Auch materiell-rechtlich ist der Rücknahmebescheid vom 22. Februar 2006 bedenklich. Soweit der Beklagte die Rücknahme der Leistungsbewilligung auf mangelnde Mitwirkung stützt und diese mit vorsätzlich oder grob fahrlässig unvollständigen Angaben im Sinne des § 45 Abs. 2 Satz 3 Nr. 2 SGB X gleichgestellt, ist schon nicht ersichtlich, welche Mitwirkungspflicht der Kläger schuldhaft verletzt haben soll, die ihm vorher hätte konkret aufgezeigt werden müssen. Soweit der Beklagte sinngemäß darauf abstellt, dass er den Kläger mit Schreiben vom 11. November 2005 aufgefordert habe, bis zum 23. November 2005 die wirtschaftlichen Verhältnisse seiner "Lebensgefährtin" darzulegen, können aus dem Umstand, dass der Kläger dem in der Folgezeit nicht nachgekommen ist, schon deshalb keine leistungsrechtlichen Konsequenzen nach §§ 60, 66 SGB I (mehr) gezogen werden, weil der Beklagte dem Kläger trotz des Fristablaufes mit den genannten Bewilligungsbescheiden Leistungen für weitere 13 Monate nur unter Berücksichtigung seines eigenen Einkommens zuerkannt hat.

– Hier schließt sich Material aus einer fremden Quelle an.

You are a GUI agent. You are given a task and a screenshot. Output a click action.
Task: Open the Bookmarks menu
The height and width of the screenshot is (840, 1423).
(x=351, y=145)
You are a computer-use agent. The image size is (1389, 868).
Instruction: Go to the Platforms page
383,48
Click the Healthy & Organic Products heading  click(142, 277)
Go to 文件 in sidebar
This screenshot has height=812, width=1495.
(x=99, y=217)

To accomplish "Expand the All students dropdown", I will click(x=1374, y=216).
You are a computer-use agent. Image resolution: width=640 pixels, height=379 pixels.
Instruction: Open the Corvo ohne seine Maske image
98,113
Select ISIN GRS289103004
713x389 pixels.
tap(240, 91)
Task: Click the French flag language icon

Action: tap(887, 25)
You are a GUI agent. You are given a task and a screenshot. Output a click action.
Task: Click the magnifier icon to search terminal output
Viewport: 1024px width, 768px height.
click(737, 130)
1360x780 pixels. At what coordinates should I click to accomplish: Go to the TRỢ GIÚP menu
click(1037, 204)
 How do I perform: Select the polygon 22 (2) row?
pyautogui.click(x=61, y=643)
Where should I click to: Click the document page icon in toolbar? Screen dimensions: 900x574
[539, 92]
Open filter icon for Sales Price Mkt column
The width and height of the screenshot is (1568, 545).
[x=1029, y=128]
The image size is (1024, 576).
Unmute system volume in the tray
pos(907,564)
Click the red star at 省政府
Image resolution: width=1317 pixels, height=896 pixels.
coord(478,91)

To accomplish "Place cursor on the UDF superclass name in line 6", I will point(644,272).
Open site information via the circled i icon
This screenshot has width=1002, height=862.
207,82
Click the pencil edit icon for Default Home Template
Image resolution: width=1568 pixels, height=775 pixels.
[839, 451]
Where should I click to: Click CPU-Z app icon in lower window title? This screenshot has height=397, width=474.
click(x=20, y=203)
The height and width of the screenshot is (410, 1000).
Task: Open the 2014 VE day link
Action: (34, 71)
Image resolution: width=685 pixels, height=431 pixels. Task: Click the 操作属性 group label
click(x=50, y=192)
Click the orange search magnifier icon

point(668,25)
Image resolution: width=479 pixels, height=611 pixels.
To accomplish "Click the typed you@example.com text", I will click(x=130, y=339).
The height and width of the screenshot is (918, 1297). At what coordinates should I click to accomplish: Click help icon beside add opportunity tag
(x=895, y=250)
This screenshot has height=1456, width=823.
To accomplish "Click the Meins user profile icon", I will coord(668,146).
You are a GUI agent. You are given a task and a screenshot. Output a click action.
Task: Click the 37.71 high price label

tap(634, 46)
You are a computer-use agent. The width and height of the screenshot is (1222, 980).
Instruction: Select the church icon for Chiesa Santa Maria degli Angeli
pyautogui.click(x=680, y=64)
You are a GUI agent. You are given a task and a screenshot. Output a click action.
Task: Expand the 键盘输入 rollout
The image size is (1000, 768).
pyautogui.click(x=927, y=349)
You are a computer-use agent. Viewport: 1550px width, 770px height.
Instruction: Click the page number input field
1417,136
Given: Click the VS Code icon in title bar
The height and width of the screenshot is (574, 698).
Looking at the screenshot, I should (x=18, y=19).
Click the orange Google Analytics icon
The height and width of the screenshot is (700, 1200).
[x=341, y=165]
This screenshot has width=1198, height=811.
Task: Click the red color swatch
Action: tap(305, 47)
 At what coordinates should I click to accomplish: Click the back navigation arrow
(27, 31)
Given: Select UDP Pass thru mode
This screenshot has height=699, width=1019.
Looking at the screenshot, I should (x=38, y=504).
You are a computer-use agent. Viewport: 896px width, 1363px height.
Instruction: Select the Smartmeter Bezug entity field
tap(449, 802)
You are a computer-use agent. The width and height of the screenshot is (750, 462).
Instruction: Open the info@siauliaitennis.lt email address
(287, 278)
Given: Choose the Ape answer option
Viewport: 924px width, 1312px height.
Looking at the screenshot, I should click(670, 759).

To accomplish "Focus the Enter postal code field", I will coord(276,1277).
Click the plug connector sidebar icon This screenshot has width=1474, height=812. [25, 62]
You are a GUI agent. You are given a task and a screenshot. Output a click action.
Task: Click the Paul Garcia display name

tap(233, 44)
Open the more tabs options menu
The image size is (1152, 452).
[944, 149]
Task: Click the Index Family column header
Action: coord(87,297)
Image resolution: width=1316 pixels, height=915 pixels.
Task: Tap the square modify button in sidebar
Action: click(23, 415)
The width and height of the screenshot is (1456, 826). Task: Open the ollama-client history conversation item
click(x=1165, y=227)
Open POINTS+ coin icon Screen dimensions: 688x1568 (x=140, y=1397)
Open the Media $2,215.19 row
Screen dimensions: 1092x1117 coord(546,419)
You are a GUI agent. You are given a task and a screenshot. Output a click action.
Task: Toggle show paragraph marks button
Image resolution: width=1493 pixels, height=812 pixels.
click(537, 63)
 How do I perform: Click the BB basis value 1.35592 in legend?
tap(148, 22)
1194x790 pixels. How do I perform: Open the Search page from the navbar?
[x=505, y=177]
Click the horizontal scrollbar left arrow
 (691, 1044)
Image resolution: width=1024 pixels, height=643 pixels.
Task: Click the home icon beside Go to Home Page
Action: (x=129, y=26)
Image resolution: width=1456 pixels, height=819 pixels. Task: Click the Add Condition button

Die Annahme, dass der Kläger mit seiner Vermieterin in eheähnlicher Gemeinschaft lebt, ist im Übrigen entgegen der Auffassung des Beklagten wie auch des Sozialgerichts bisher nicht hinreichend begründet. Was der Beklagte im Widerspruchsbescheid vom 05. April 2006 in diesem Zusammenhang anführt, ist eine Gemengelage aus bloßen Vermutungen und Umständen, die für eine eheähnliche Gemeinschaft sprechen können, aber nicht müssen, sondern auch im Rahmen einer bewährten bloßen Freundschaft und Wohngemeinschaft bestehen können, die bei der hier in Rede stehenden Gewährung von Leistungen der Grundsicherung mangels Anwendbarkeit des § 36 Satz 1 SGB XII (§ 43 Abs. 1 letzter Teilsatz SGB XII) unbeachtlich sein dürften. Soweit der Beklagte und das Sozialgericht besonders darauf abstellen, dass in dem nach dem Brand neu errichteten Einfamilienhaus ein getrenntes Wohnen der beiden nicht möglich sei, lässt sich dies aus den in den Akten befindlichen Bauzeichnungen keineswegs mit hinreichender Sicherheit entnehmen. Danach hat das Haus, für das nicht nur ein Haupteingang, sondern auch zwei Hintertüren eingezeichnet sind, jeweils zwei nebeneinander liegende Zimmer, die durch innen liegende Flure und Nebenräume getrennt sind, wobei der Kläger laut Mietvertrag über zwei Zimmer, einen Korridor sowie – was der Beklagte bisher außer Acht gelassen hat – auch über eine Toilette mit Bad/Dusche verfügt. Für ein getrenntes Wirtschaften ist nicht erforderlich, dass der Kläger in einer "Einliegerwohnung" lebt.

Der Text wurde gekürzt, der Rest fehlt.